A ausência de multilib também pode inviabilizar:
- Desenvolvimento cruzado com toolchains de 32 bits;
- Execução de jogos via Lutris e PlayOnLinux;
- Suporte a bibliotecas herdadas exigidas por scripts corporativos ou ambientes legados.
Estratégias das distribuições para lidar com o 32 bits
Outras distribuições adotaram abordagens distintas para minimizar o impacto:
- Ubuntu removeu os builds completos de i386, mas manteve um repositório de bibliotecas 32 bits selecionadas para compatibilidade com o Steam.
- openSUSE ainda mantém os pacotes multilib essenciais para aplicações gráficas e jogos.
- Debian, apesar da política conservadora, começa a restringir builds completos de sistemas i686 em releases futuras.
Esses modelos de transição gradual permitem manter compatibilidade enquanto a comunidade se adapta — algo que muitos esperam que o Fedora 44 também adote.
O futuro do gaming no Linux: adaptação e novas soluções
A retirada do suporte completo ao i686 inevitavelmente exigirá adaptações no ecossistema Linux gaming — mas isso não significa o fim da compatibilidade. Pelo contrário, abre espaço para novas soluções que isolem as necessidades de 32 bits sem sobrecarregar o sistema base.
Soluções de emulação e virtualização
Projetos como:
- Flatpak com runtimes multiarquitetura;
- Containers OCI pré-configurados com bibliotecas legadas;
- Ferramentas como Hangover, Box64 e FEX-Emu;
já começam a desenhar um novo cenário de execução isolada de 32 bits, mais seguro e modular.
O uso de Wine dentro de contêineres preparados com runtime 32 bits pode permitir a continuidade de jogos legados sem depender do repositório do sistema. Ainda assim, isso impõe um custo de complexidade e desempenho — especialmente para usuários menos experientes.

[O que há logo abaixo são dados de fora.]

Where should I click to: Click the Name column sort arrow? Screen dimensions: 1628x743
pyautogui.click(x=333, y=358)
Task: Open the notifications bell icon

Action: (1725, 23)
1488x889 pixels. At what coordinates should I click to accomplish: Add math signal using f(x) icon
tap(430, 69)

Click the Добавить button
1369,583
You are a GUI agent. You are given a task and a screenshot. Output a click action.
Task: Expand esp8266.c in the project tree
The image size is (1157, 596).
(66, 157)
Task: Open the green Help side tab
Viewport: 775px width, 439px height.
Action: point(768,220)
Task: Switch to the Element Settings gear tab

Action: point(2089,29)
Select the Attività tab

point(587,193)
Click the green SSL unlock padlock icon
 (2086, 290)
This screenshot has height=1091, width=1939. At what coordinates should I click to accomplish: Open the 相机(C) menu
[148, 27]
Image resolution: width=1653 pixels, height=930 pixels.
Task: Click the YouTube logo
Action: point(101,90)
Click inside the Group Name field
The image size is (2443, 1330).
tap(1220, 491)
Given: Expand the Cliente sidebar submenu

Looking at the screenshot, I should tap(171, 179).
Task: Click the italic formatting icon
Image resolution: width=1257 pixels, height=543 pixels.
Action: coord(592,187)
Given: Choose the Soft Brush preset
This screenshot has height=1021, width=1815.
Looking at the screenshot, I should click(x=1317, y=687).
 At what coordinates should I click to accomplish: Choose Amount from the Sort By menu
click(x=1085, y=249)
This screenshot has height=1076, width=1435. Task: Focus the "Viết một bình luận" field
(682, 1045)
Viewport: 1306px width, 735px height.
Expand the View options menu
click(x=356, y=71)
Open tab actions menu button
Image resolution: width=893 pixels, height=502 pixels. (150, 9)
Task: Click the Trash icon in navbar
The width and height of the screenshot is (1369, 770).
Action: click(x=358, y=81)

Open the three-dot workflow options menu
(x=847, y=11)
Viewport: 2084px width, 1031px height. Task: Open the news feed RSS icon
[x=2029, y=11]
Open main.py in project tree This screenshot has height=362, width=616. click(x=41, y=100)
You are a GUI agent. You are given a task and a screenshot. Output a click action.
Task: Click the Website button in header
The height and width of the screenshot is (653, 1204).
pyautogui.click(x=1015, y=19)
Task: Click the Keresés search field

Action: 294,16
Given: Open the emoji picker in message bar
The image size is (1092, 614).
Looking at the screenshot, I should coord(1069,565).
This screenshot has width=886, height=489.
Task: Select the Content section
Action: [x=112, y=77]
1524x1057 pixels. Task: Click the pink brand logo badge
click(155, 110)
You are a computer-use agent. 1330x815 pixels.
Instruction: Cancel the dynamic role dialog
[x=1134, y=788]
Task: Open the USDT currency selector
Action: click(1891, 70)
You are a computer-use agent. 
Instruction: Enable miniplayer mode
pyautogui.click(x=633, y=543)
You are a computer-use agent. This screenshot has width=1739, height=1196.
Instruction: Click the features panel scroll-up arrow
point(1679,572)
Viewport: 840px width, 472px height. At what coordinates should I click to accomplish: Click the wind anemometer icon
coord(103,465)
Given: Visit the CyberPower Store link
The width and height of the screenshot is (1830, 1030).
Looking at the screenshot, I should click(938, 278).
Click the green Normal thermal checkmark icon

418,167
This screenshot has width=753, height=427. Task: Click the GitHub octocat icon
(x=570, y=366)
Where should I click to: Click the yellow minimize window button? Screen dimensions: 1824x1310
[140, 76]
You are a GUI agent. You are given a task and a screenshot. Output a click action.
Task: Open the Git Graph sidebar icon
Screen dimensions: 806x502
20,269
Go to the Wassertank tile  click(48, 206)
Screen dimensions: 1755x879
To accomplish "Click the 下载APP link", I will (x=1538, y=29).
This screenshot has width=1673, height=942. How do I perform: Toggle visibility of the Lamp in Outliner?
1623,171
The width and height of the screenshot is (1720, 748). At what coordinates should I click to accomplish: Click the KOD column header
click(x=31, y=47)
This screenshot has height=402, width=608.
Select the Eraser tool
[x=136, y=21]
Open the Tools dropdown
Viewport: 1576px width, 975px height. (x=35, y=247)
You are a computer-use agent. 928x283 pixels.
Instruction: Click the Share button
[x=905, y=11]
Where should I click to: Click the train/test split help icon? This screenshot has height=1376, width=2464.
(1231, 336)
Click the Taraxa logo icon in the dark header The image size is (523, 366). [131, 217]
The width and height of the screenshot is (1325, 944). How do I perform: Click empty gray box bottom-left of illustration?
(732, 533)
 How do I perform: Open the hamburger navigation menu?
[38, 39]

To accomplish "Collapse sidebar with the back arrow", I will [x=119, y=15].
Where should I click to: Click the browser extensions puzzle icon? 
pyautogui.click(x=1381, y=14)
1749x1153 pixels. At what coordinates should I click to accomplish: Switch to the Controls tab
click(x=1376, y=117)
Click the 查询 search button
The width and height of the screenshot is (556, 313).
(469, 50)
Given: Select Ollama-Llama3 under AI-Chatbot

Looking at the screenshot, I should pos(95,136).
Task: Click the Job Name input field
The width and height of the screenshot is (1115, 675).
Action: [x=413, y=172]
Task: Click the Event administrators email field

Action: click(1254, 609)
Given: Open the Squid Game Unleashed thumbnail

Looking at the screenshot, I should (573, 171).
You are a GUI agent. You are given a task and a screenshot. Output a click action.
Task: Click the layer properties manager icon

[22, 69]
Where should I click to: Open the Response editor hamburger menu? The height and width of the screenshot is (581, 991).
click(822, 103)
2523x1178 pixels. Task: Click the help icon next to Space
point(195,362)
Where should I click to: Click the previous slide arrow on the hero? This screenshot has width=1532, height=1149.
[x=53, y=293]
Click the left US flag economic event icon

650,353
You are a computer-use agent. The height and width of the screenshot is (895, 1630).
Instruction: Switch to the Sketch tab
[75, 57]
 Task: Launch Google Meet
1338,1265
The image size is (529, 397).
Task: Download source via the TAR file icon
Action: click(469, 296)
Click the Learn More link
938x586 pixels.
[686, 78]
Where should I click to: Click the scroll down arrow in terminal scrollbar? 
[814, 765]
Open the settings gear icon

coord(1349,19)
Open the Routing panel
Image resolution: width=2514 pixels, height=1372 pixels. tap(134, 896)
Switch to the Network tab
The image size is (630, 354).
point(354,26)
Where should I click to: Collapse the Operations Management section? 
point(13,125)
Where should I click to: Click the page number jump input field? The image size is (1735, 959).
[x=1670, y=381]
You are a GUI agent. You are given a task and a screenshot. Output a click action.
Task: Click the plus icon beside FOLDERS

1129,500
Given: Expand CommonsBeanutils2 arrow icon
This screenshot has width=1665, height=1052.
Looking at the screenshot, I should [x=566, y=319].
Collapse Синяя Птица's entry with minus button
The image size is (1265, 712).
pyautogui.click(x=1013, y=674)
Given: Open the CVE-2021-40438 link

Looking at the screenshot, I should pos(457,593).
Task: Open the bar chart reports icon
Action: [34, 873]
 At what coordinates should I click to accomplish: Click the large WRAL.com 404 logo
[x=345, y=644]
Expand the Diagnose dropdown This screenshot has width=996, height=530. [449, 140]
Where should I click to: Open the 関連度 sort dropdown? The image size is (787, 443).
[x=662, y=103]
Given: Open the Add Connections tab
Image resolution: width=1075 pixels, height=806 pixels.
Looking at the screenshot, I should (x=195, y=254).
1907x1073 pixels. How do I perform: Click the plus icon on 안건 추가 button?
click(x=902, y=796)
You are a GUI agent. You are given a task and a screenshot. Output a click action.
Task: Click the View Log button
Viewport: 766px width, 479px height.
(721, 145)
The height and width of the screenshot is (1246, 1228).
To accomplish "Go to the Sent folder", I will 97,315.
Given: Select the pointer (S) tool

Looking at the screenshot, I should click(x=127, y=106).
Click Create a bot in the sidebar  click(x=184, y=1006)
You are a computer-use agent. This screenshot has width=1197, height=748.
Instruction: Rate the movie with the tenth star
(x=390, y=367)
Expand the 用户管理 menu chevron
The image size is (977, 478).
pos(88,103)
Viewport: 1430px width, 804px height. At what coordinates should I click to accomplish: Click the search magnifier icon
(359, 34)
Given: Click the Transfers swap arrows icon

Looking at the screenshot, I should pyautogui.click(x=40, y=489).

O papel da comunidade na transição
A voz ativa da comunidade, como vista neste caso com a Valve, será determinante para garantir uma transição suave. Sugestões incluem:
- Manter um repositório multilib “opt-in” separado, com manutenção comunitária;
- Fornecer imagens OCI ou Flatpaks oficiais com suporte a jogos legados;
- Garantir documentação clara sobre como migrar setups de jogos e Wine.
A comunidade de usuários de jogos no Linux é uma das mais engajadas do ecossistema — e seu envolvimento pode influenciar significativamente a forma como o Fedora implementa essa mudança.
Conclusão: Fedora 44 e o futuro do Linux gaming – um balanço de custos e benefícios
A proposta de descontinuar o suporte a i686 (32 bits) no Fedora 44 representa um avanço natural na simplificação e modernização da distribuição. Porém, ao afetar diretamente a compatibilidade com jogos e aplicações legadas — especialmente no contexto do Steam, Wine e Proton — ela exige cautela, comunicação clara e soluções alternativas bem definidas.
A manifestação de funcionários da Valve evidencia que a discussão vai além do Fedora e toca em pontos fundamentais sobre a sustentabilidade do gaming no Linux. O desafio agora é encontrar um meio-termo entre evolução tecnológica e preservação da compatibilidade — e isso só será possível com participação ativa da comunidade e abertura ao diálogo.
O Fedora 44 tem a oportunidade de se posicionar como uma distribuição moderna, mas consciente do seu ecossistema. O futuro dos jogos no Linux depende, em parte, de como transições como essa serão conduzidas.